Fig. 5. Shmoo formation and mating are impaired under conditions of limited glucose availability.

(A) Mating efficiency assay. Separate cultures of WT mating-type a cells (BY4741) and WT mating-type α cells (BY4742) were grown in medium containing 2% glucose. Cells (1 × 10⁷) from each culture were mixed, filtered onto a nitrocellulose membrane, and incubated on a YPD plate containing either 2 or 0.05% glucose for 4 hours. Data are means ± SEM from three independent experiments. (B) WT cells treated for the indicated times with 150 nM α-F in synthetic complete dextrose (SCD) medium containing 2 or 0.05% glucose were visualized by differential interference contrast microscopy in a microfluidic chamber. The appearance of shmoo projections was monitored after the addition of α-F. Top two rows: Arrowheads indicate cells in G₁ phase at the beginning of α-F addition.
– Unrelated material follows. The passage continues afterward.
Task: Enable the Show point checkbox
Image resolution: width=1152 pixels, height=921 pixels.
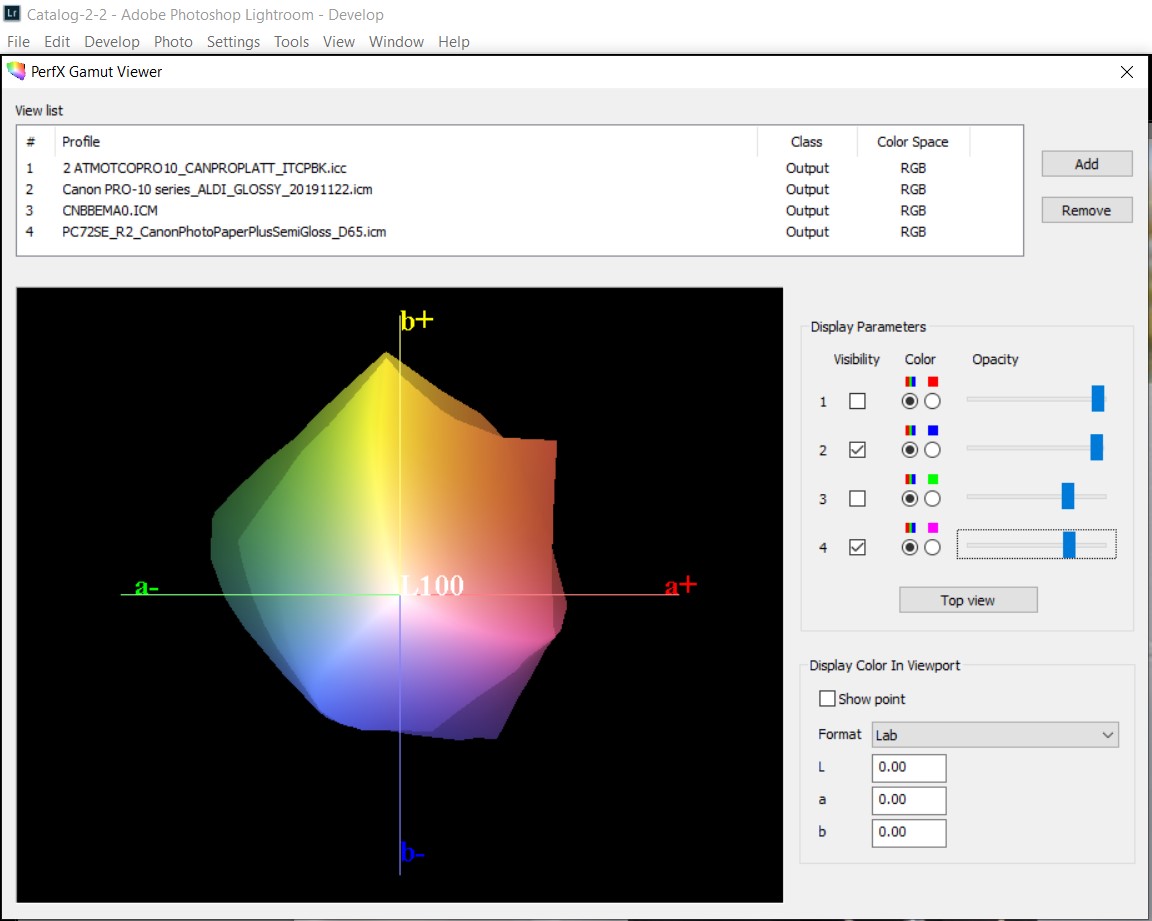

Bottom two rows: Arrows indicate budding cells at the beginning of α-F addition. Scale bars, 5 µm. (C) Analysis of cell counts for the experiments shown in (A) and (B). (D) Budding rate was determined by measuring the average time for successive buds to emerge in WT cells in a microfluidic chamber in SCD medium containing 2 or 0.05% glucose.